START The records
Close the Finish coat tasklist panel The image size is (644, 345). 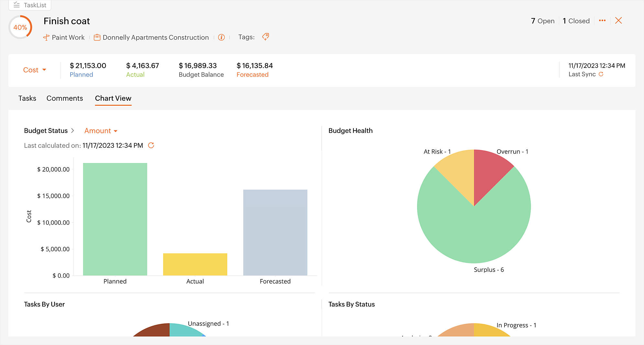[x=618, y=21]
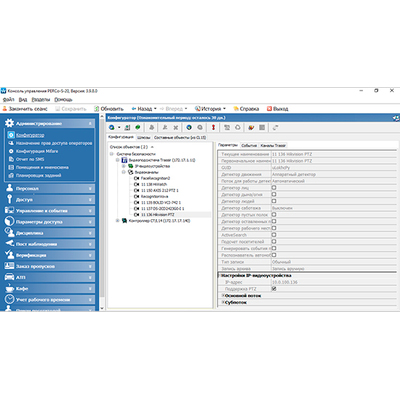Expand the Основной поток section
The width and height of the screenshot is (400, 400).
(223, 296)
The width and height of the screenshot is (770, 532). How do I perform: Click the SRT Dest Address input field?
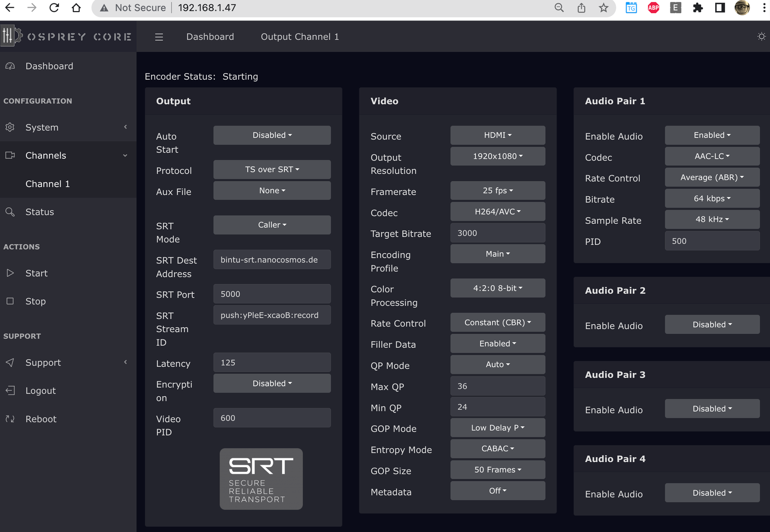pos(272,260)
END The records
-- What is expected --
Restate the data exactly, though only from the line that contains "The width and height of the screenshot is (770, 532)." through its last line, both ends included and with the pictures left out.

-- Answer to the problem --
The width and height of the screenshot is (770, 532). How do I perform: Click the SRT Dest Address input field?
pos(272,260)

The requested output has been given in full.